* **Dados de localização de palavras e elementos**
⁂

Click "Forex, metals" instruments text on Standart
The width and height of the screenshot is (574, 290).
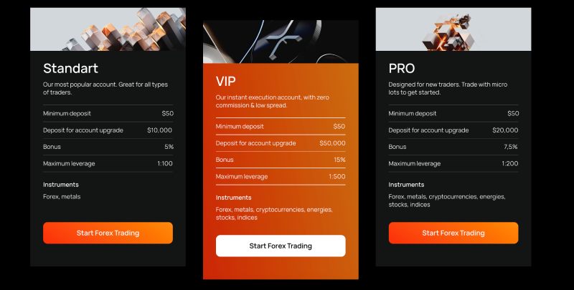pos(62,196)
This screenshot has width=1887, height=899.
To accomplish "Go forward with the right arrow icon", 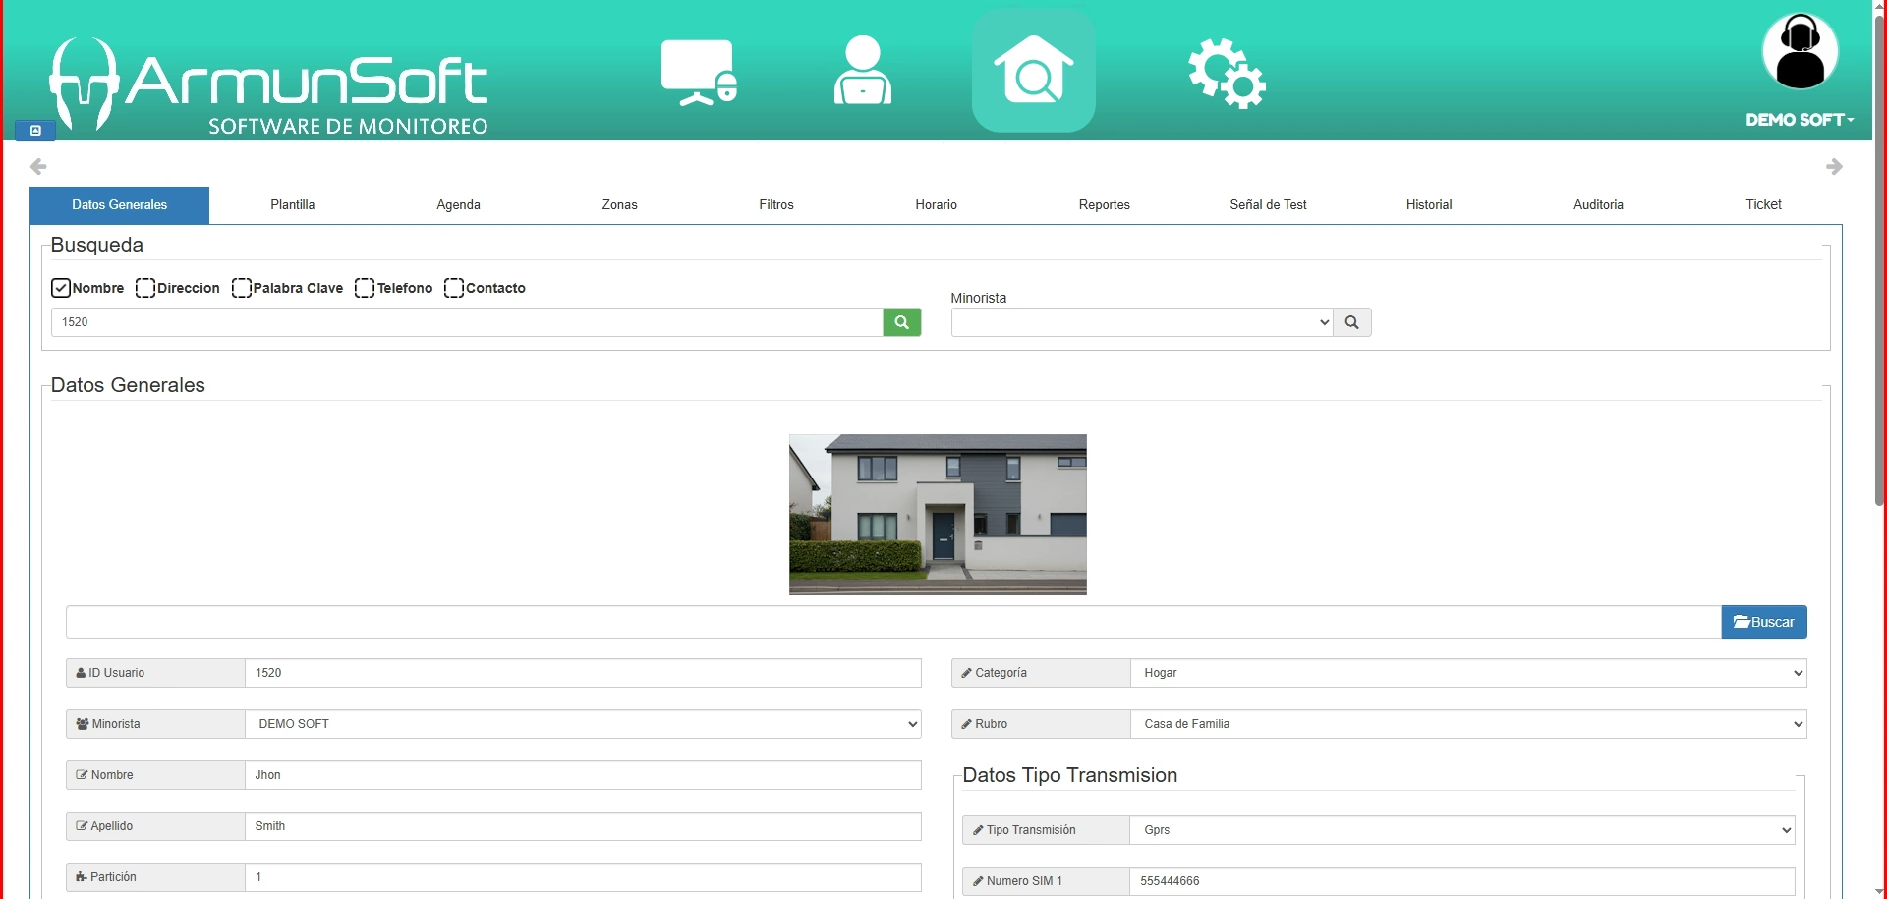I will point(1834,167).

⁂

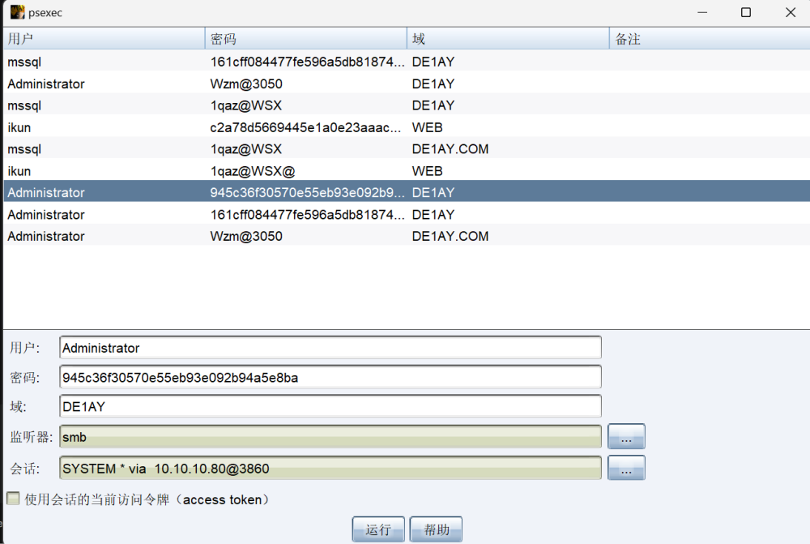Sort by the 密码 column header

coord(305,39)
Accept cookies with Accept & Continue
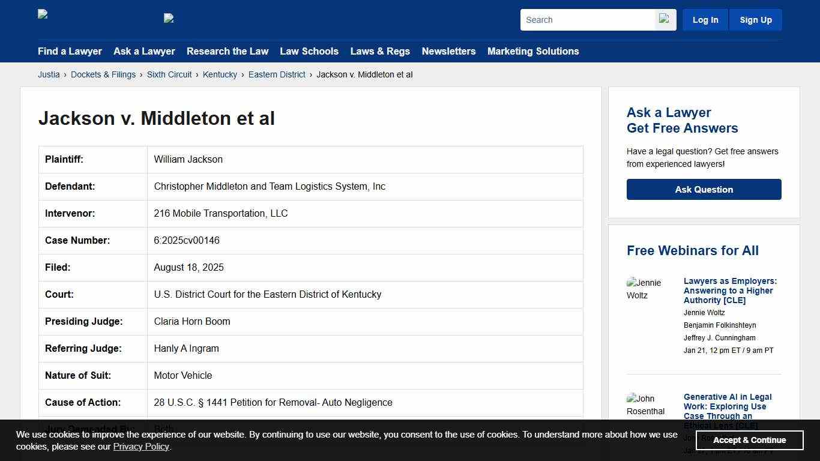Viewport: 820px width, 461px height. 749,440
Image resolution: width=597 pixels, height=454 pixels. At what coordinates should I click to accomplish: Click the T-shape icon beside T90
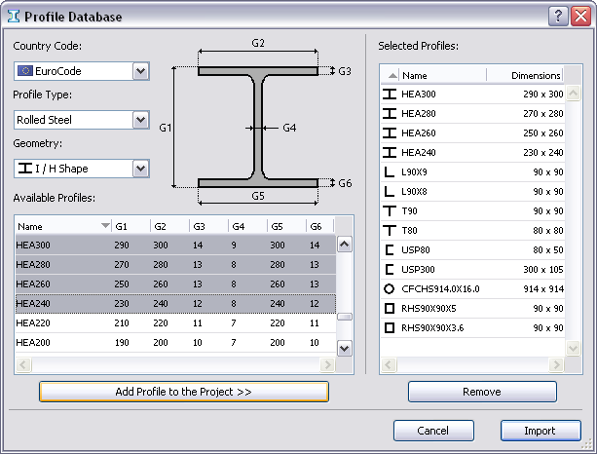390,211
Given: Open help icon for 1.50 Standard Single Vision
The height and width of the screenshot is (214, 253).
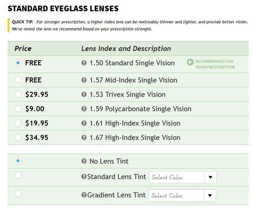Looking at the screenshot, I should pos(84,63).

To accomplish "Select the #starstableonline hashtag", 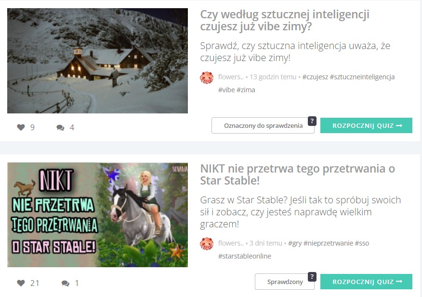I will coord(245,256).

⁂

Conte quantas linhas das entradas acima contêm a palavra "Click". Dê somente o número.

2